How to Think About Workouts and Energy

How to Think About Workouts and Energy

By David and Megan Roche 


You can run really far. You can run really hard. But you can’t run really far and really hard without bonking.


When it comes to energy, there is one main point that most runners doing long-distance races can focus on: aerobic threshold (AeT). AeT is the intensity range at which the body switches from primarily relying on fat oxidation for fuel to primarily relying on carbohydrates. Above AeT, breathing rate increases and fatigue sets in more quickly. Below AeT, the body has enough oxygen to perform without substantial fatigue build-up. Perhaps more importantly, improving your AeT will save your glycogen stores from depletion, pushing back the dreaded bonk (hopefully past the finish line altogether). And it’ll probably even make you faster at shorter distance races where bonking isn’t a concern.
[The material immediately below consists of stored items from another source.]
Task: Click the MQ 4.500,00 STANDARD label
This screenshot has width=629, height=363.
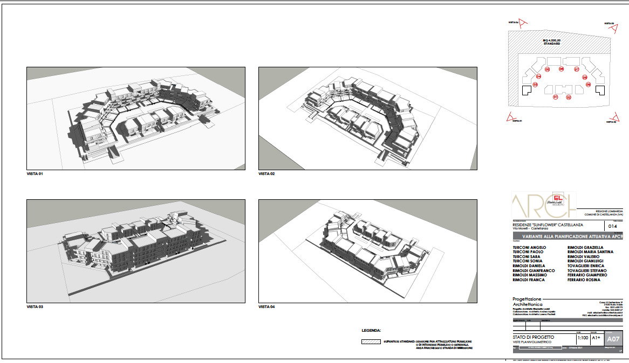Action: click(x=551, y=42)
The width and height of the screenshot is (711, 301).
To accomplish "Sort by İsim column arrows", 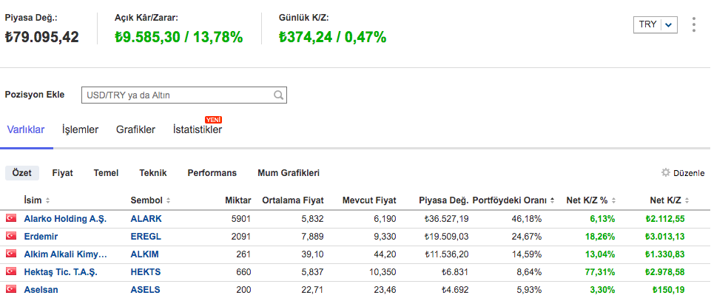I will [48, 200].
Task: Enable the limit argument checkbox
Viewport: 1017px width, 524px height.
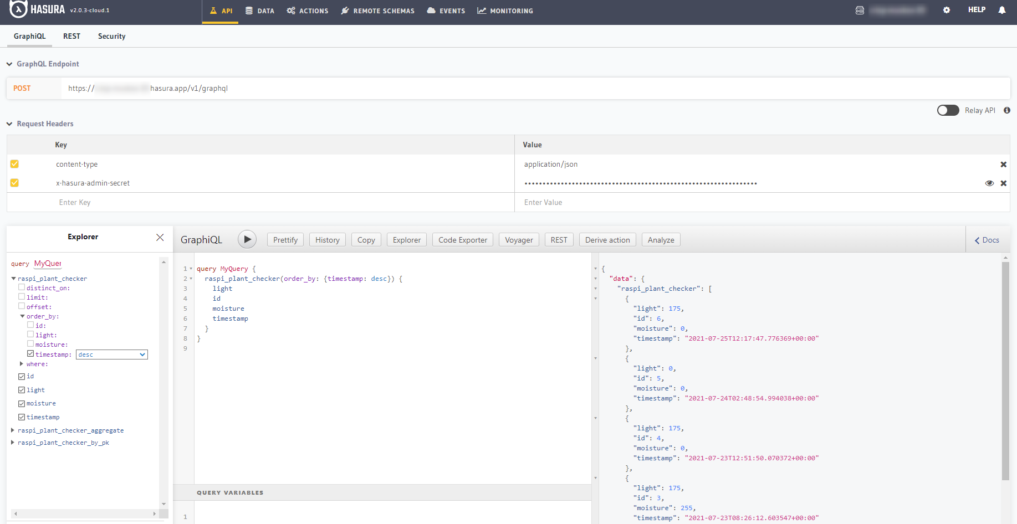Action: [22, 297]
It’s helpful to think of it in terms of running economy. Rather than improving the raw variable AeT, we want to improve velocity at AeT, or how fast your body can go (or how much power it can put out) before switching to increased glycogen utilization. The main way to do that is to run lots, mostly easy. High-volume aerobic training spurs angiogenesis, increasing the numbers of capillaries you have to power exercise. Plus, there are tons of beneficial adaptations for muscle fiber composition, biomechanical durability, and just about every neuromuscular and metabolic variable you can think of.
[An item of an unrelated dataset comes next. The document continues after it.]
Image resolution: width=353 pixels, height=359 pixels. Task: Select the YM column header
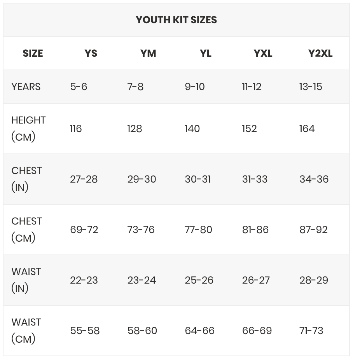[x=148, y=53]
But it’s not just easy running. To improve vAeT, you should also raise the running economy tide more generally. As they say, a rising tide raises all boats. Similarly, improving lactate threshold and VO2 max will improve AeT if done in a strategic way. For athletes we coach, our favorite workouts involve shorter-duration intervals with more than enough recovery. Why? Shouldn’t it be super hard? No, helpful-question-asker. We have found that for most runners to improve running economy, particularly vAeT, it’s all about intervals that feel smooth and sustainable, which ensures the athlete isn’t running more slowly than they could at a given effort. Here are 4 intro workouts (each done with a warm-up and cool-down of 15 to 20 minutes easy running):


15 x 1 minute fast/1 minute easy: the fast portions are long enough to find a groove around 5k effort, but not so long that form breaks down. You can speed up the easy recoveries to “float” effort (marathon or 50k for most people) to get an added aerobic stimulus


5/4/3/2/1 minute fast with 2-3 minutes easy recovery between: on the fast portions, think 10k to start, and 5k to finish, with the last minute faster still. The progression lets you find the effort without straining


20 minutes moderate/hard, 5 minutes easy, 8 x 30 seconds fast/2 minutes easy: think 1-hour effort on the tempo, then mile effort on the strides. Speed begets strength, and this workout combines both


4 x 2 minute hills hard (run down recovery), 20-30 minute moderate tempo run: on the hills, let your body push, ending each one gassed, then run the tempo around marathon effort with a faster finish. As you get fit, running faster on tired (but not exhausted) legs will improve your ability to clear waste products during efforts


And just about any other workout will work too! Just make sure that the goal of your efforts is not to go hard, but to run smooth. When smooth becomes fast, your AeT will start to be optimized, and your performance at almost every race distance should improve. Add smart fueling, you can make bonks a thing of the past.